Last week, I reacted to a new study out of Harvard that recommends taking obese children out of their homes and placing them in Foster Care. 

As I wrote then, the study's authors seemed oblivious to the great harm that can be caused to children who are removed from their homes.  To the researches, physical health (thinness) clearly trumped emotional well-being.

Some defended the study and the researches.  Their defense boiled down to saying this type of action (taking a child from a home) should only be done in the most extreme cases.

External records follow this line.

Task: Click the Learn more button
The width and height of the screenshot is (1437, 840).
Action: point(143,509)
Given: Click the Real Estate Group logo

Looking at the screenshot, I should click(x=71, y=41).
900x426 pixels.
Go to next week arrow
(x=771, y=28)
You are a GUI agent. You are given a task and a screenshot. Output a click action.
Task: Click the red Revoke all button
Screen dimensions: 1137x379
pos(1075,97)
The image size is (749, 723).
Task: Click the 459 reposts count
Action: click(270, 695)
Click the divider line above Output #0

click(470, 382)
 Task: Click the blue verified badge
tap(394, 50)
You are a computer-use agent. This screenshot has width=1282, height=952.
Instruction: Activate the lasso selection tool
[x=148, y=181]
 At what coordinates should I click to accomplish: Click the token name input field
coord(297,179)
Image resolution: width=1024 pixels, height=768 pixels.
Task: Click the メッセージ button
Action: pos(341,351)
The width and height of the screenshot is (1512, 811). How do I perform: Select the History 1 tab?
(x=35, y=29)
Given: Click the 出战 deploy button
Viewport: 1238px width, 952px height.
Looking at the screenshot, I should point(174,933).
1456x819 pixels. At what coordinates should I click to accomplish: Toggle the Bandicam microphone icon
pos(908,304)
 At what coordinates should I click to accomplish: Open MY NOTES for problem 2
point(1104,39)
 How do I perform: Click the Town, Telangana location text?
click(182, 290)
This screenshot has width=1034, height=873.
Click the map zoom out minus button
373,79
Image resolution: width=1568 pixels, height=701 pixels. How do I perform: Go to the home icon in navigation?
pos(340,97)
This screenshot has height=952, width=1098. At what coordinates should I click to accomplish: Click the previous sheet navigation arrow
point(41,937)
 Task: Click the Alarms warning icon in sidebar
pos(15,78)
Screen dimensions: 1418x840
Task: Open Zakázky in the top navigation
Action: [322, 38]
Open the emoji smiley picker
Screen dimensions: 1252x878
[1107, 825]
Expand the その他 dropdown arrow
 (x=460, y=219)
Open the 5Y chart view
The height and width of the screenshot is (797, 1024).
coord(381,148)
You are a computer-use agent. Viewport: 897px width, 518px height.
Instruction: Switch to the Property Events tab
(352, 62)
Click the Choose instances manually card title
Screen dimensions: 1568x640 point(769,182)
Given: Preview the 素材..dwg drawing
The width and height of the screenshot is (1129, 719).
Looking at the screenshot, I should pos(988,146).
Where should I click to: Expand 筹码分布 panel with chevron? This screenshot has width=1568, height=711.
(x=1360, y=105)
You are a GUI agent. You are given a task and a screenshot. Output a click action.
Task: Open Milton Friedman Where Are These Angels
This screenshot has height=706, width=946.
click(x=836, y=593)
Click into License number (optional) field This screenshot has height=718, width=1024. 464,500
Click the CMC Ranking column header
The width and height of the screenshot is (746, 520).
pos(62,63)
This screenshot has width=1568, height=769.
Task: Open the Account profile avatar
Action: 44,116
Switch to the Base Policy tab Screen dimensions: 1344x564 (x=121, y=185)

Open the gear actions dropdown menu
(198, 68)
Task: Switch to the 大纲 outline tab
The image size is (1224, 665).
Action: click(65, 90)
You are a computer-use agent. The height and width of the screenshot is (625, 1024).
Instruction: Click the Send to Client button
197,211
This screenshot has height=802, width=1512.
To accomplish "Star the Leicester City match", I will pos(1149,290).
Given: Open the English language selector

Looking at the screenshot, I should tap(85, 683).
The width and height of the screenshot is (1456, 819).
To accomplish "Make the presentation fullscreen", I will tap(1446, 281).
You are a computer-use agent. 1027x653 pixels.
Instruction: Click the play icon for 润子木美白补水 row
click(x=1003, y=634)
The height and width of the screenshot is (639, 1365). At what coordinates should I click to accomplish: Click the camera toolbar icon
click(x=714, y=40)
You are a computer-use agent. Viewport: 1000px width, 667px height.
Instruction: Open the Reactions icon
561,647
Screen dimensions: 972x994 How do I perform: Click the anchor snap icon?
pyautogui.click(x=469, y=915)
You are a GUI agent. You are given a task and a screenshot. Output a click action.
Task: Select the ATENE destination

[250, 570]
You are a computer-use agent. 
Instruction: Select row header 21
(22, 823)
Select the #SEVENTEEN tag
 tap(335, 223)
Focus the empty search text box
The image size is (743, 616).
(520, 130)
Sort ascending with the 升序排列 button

Well, I encourage the Harvard researches and their defenders to review one extreme case–that of Anamarie Regino who at 3-years old weighed 130 pounds due to a still-undiagnosed condition (Anamarie's diet remains tightly monitored and she receives regular exercise every day yet she remainds obese).  Despite her mother's attention to the matter and her mother's regular conversations and doctors and specialists, a cabal of doctors and social workers deemed her and her husband unfit parents and removed Anamarie from her home.  She was sent to foster care and only returned after her parents pursued legal action. 

Paul Campos, in his book "The Obesity Myth," describes what happened to the Regino family. 

The story of what was done to a child and her parents by an assortment of doctors, social workers, and government bureaucrats is a chilling tale of what can happen when people of modest means and social status find themselves, through no fault of their own, facing the full brunt of the prejudice that fuels the war on fat.